Les passagers n’étaient donc pas préparés à ce qu’ils allaient affronter, y compris la météo. Les bus n’étaient pas les premiers du genre à arriver chargés de migrants clandestins. Des dizaines de bus arrivent, depuis des mois, à New York et Washington, et dans de nombreux États dirigés par des démocrates, dans un défi lancé par les gouverneurs républicains aux politiques pro-immigration du président Biden. La réponse politique ne s’est pas fait attendre puisque le président américain Joe Biden a annoncé, deux semaines plus tard, qu’il va se rendre à la frontière sud du pays, pour examiner de près la situation.
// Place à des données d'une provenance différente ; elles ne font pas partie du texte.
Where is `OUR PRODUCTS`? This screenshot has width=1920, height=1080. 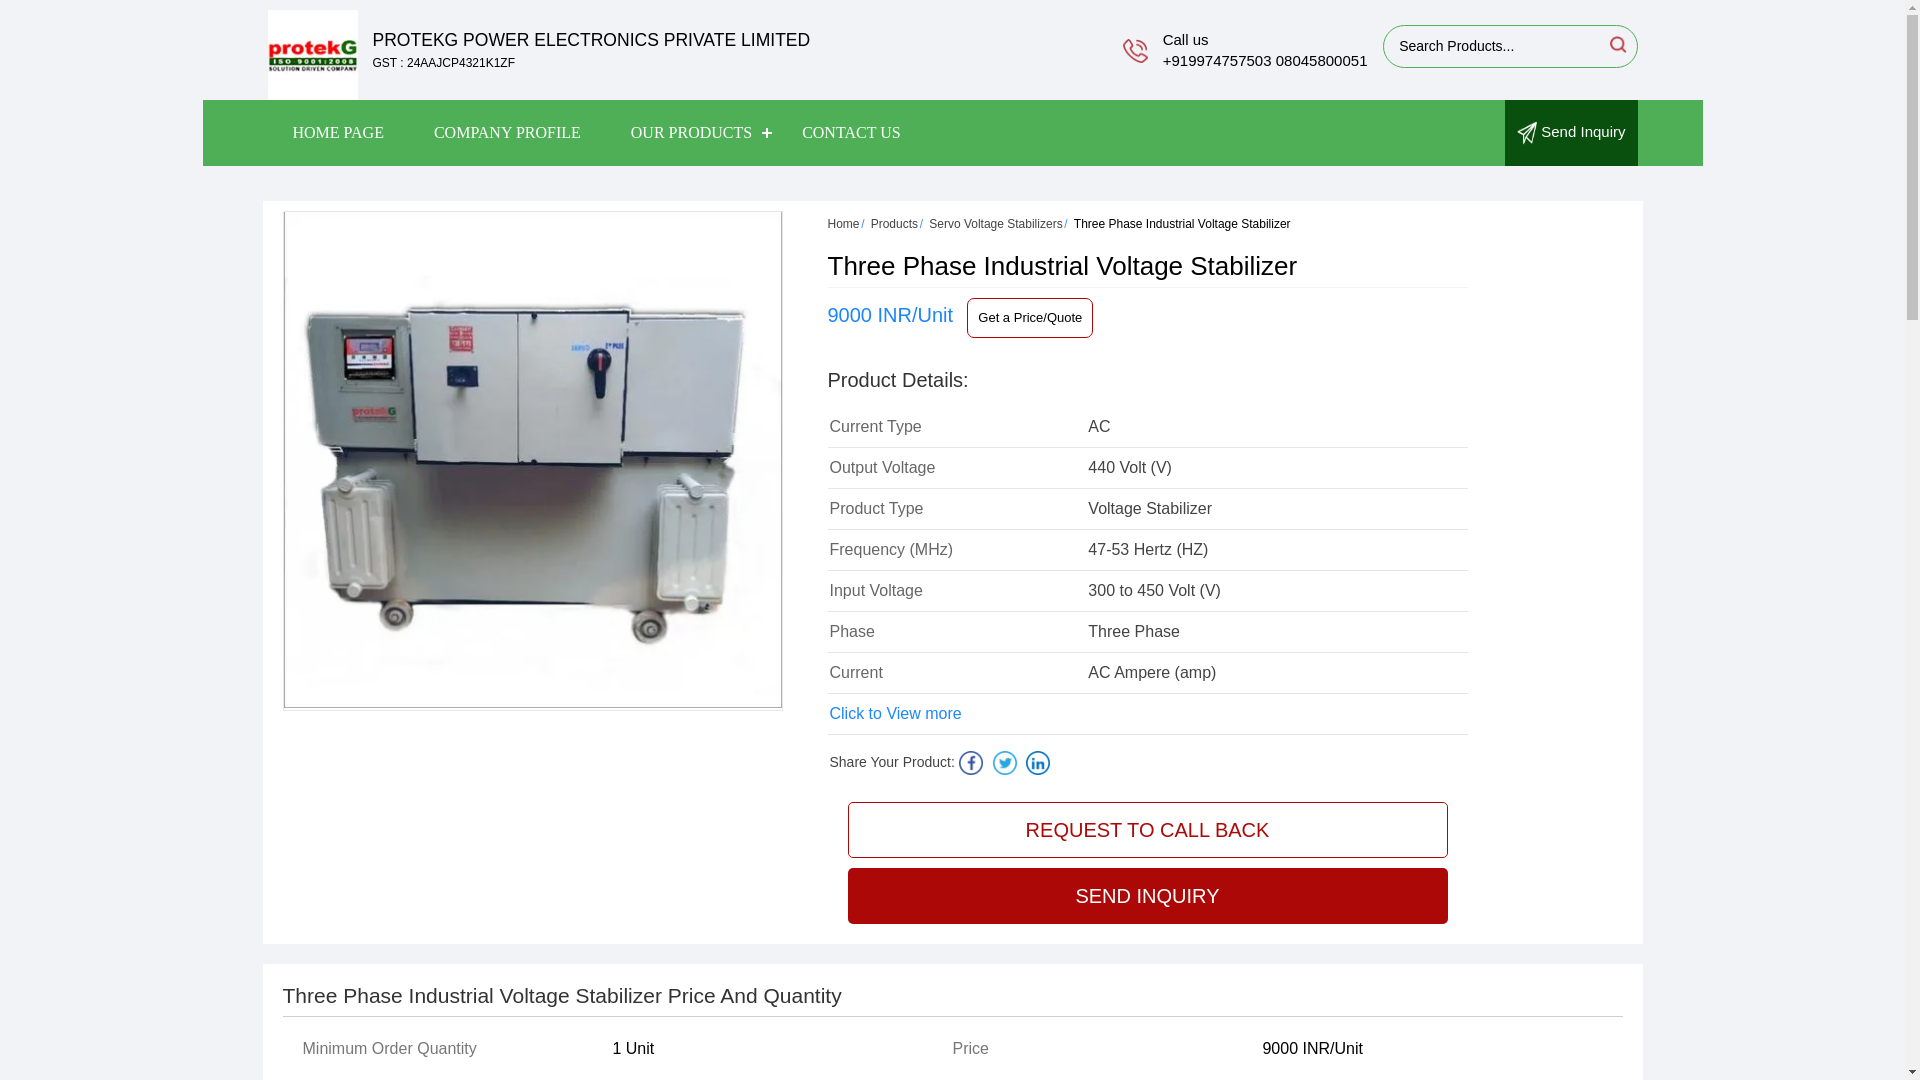 OUR PRODUCTS is located at coordinates (692, 133).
El Paso, au Texas, à la frontière avec le Mexique, sera la destination de Biden, ce dimanche, pour discuter de la manière de gérer les flux record d’immigrants et de demandeurs d’asile.
L’extension de cette frontière sur trois mille kilomètres rend la tâche ardue, alors que la Maison Blanche peine à élaborer une stratégie à long terme pour gérer les flux record d’immigrés. « Je me rendrai moi-même à la frontière ce dimanche à El Paso pour évaluer les opérations de contrôle des frontières, rencontrer les responsables locaux et les dirigeants communautaires et les gens à la frontière (…) et essayer de convaincre mes collègues républicains qu’ils devraient faire quelque chose”, a souligné Biden.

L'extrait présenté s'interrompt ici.